Fastest fix: in 90% of cases the side-effecting work ran outside the framework’s traced path — a plain Python function called directly, an asyncio.create_task() that the tracer didn’t follow, or a flush() that never ran before a serverless process exited. Confirm which one with the decision table below, then jump to the matching step.
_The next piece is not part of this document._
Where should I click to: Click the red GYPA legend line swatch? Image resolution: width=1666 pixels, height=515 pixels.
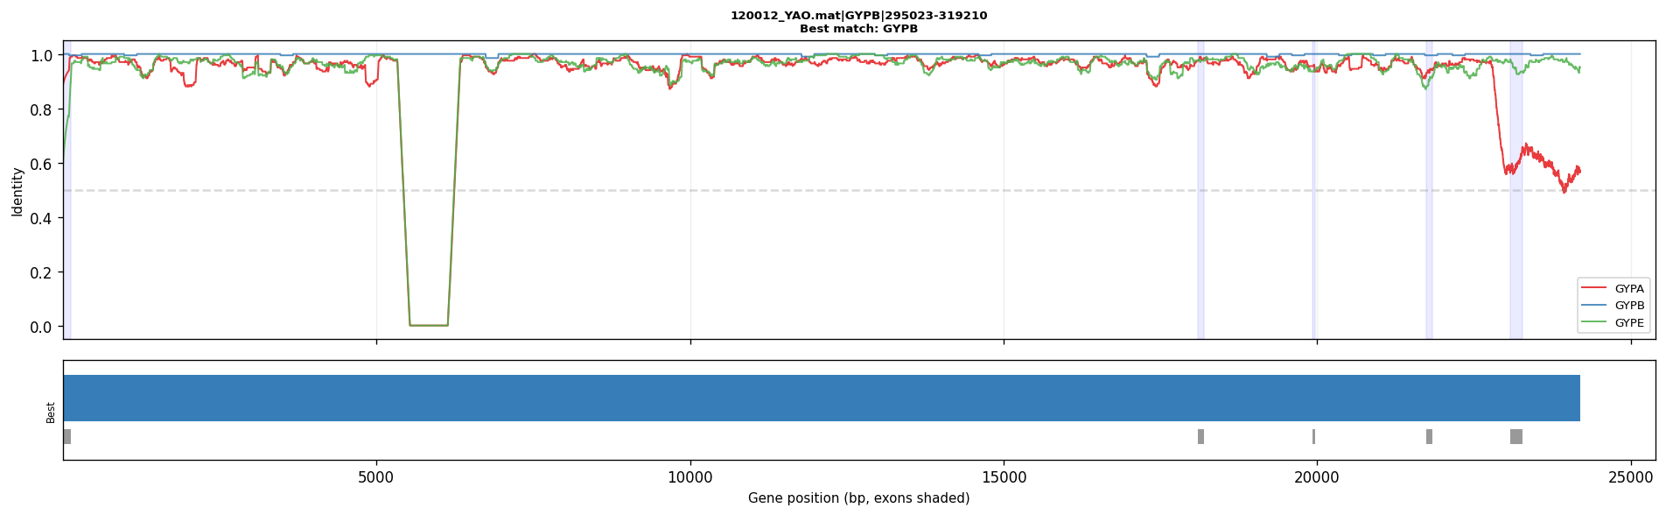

One currency note first: if you are on LangSmith and tracing stopped capturing tool spans recently, check your env var. As of June 2026 the canonical flag is LANGSMITH_TRACING=true; the old LANGCHAIN_TRACING_V2=true still works but is deprecated, and projects that half-migrated sometimes set neither.

Which bucket are you in?

Symptom in the trace	Most likely cause	Go to
LLM span shows the `tool_use`/tool-call args, but no separate child span for the tool	Tool ran as a direct Python call, not through the executor	Step 1
Outer call returns instantly; the real work has no span	Work moved into an async task / thread the tracer didn’t follow	Step 2
Half-entry: `tool_start` present, `tool_end` missing	Exception swallowed before the end callback fired	Step 3
App-side tool count is higher than the platform’s count, always by a few	Spans not flushed before process exit (serverless/Lambda)	Step 4
Agent ran code that touched files/DB, nothing in the registry log	Unregistered function called via `exec`/code execution	Step 5
Counts dropped after an SDK bump, or only some tool types appear	SDK version mismatch / sampling drops	Steps 6-7

Common causes

1. Tool ran outside the traced code path

The most common cause. A helper that “just runs a quick shell command” is called directly from Python instead of going through the agent’s tool executor, so it bypasses the tracer. The effect happens; the trace records nothing.
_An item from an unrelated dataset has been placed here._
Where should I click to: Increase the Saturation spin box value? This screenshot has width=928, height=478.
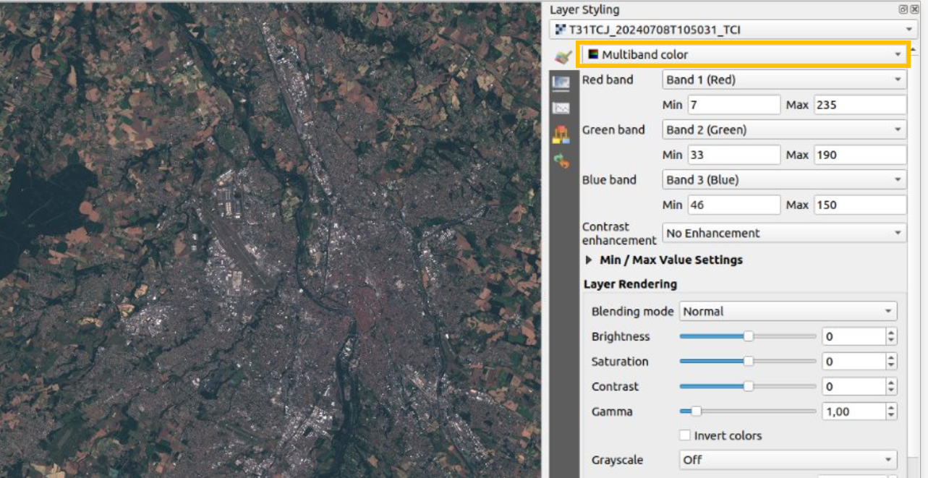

In LangChain/LangGraph this shows up as a specific tell: the parent LLM span still contains the tool_use block (the model’s request to call the tool), but there is no separate execute_tool child span for the actual execution. The model asked, something ran, and nothing recorded the run.

How to spot it: list every function that performs side effects (file writes, subprocess calls, HTTP requests, DB mutations). For each, check whether it is invoked through the framework’s tool executor (a @tool-decorated callable, a Tool/StructuredTool, or a @traceable function) or called directly as a plain Python function. Any direct call is invisible.

2. Tool runs in an async task or thread the tracer didn’t follow

A tool fires asyncio.create_task(), threading.Thread().start(), or concurrent.futures.submit() and the real work runs in a separate execution context. Tracers carry their current span through contextvars; a new task or thread does not inherit that context unless you copy it. The outer call shows up as an instant return; the work shows as an orphan span (no parent) or nothing at all.

How to spot it: search for asyncio.create_task(, Thread(, or .submit( inside any side-effecting function. In the Langfuse/LangSmith UI, look for “orphan” spans with no parent trace — those are context-loss cases.

3. Exception swallowed before the end callback fires

The tool raises mid-execution and a broad except Exception: pass eats it before the tracer’s on_tool_end callback runs. You get a tool_start with no matching tool_end — a half-entry, or nothing.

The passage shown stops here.